DR Ramasjang
- Country: Denmark
- Broadcast area: Danish Realm
- Headquarters: Aarhus, Denmark

Programming
- Language: Danish
- Picture format: 16:9 576i (SDTV)

Ownership
- Owner: DR
- Sister channels: DR1 DR2

History
- Launched: 1 November 2009; 16 years ago

Availability

Streaming media
- DR TV: www.dr.dk/drtv/kanal/20892 (only in EU and EEA)

= DR Ramasjang =

Danish children's television channel

DR Ramasjang is a Danish public television channel owned by DR which targets children aged 3–13.

The channel takes its name from the Danish word ramasjang, which refers to a loud or festive uproar, similar to the English hullabaloo.

==History==
DR presented their idea to launch a channel for children in 2005 in preparation for the new media settlement of 2006. When the settlement was presented in June 2006, the plan was for the children's channel to broadcast in the daytime while a history channel would broadcast in the evening.
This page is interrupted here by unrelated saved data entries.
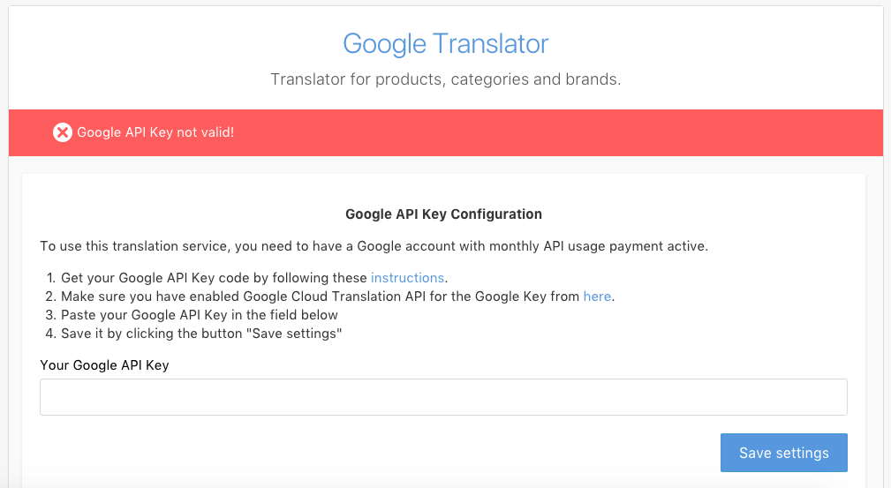Screen dimensions: 891x488
Task: Focus the Google API Key input field
Action: (x=443, y=397)
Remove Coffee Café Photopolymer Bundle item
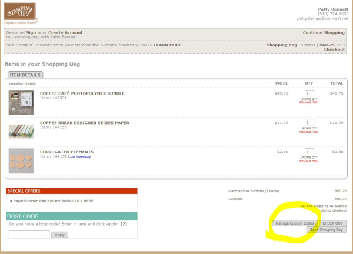Screen dimensions: 353x254 (x=309, y=102)
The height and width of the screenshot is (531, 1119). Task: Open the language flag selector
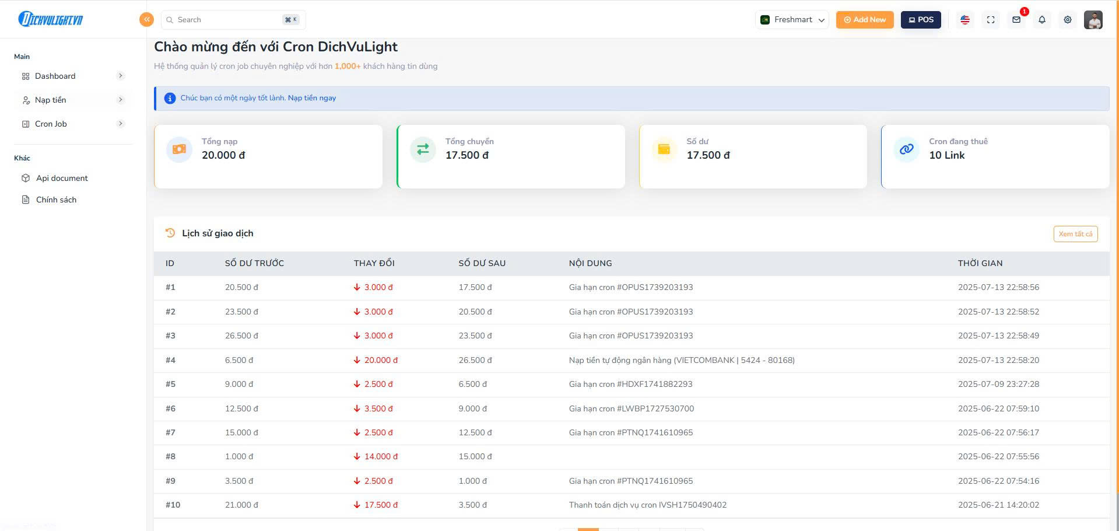pyautogui.click(x=965, y=20)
In preparation for the launch of the new channel, DR concentrated its division for children's programs, DR B&U, on Aarhus. Signe Lindkvist, who had participated in many children's programs, was appointed channel editor in 2008. By then, it had been decided that the children's channel and the historical channel would get separate channel spaces.
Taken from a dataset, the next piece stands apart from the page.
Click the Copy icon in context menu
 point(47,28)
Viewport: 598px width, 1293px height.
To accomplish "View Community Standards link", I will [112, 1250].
The name of the channel was revealed in March 2009. The channel would broadcast between 5 am and 8 pm every day of the year. It would target children between 3 and 10 years old, with a special focus on those between 7 and 10. The channel launched on 1 November 2009, and is available on digital terrestrial television and satellite television and is considered a must-carry channel for cable networks.

A wide variety of Danish and foreign programs air on the channel, including movies such as Kiki den lille heks and special events such as the MGP and MGP Nordic. All foreign programs, such as Barbapapa and Gurli Gris, are shown dubbed into Danish.

In 2021, the channel received controversy over the unusual premise of the claymation children's series John Dillermand.

The idea of the historical channel was scrapped, and instead, rewinding footage of the hosts sleeping, with a message saying "DR Ramasjang will wake up in (time) hours and (time) minutes," was used.

==Radio station==
DR operated a radio station with the same name from 1 November 2009 to 31 December 2014.